Extracted information ▸
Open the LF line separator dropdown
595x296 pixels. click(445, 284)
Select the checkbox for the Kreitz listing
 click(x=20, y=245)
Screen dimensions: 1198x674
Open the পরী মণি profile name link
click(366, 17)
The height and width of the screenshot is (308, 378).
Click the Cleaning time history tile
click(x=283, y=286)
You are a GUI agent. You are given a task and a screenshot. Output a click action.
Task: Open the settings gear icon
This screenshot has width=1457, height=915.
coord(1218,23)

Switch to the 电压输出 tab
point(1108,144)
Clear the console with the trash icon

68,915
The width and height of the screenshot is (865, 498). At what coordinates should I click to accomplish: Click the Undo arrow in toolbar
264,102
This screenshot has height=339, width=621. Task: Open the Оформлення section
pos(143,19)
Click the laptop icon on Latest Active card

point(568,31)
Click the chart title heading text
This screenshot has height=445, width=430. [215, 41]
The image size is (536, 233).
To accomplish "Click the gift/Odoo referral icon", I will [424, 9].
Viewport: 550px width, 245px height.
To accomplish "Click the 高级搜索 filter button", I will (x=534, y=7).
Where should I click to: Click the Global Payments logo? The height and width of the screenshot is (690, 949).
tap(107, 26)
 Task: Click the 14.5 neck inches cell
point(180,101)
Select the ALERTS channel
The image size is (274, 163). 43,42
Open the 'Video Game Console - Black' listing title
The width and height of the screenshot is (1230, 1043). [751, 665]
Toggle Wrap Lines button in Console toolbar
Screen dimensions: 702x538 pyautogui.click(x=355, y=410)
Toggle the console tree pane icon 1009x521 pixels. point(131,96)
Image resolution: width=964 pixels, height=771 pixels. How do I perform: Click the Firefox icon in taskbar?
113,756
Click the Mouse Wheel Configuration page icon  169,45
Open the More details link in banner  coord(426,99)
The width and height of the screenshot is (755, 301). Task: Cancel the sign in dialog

Required action ▸ From the material above, gather all lines that include the string "will" and copy them.

Response area ▸
To accomplish "Click the gift/Odoo referral icon", I will [424, 9].
To accomplish "Click the 高级搜索 filter button", I will (x=534, y=7).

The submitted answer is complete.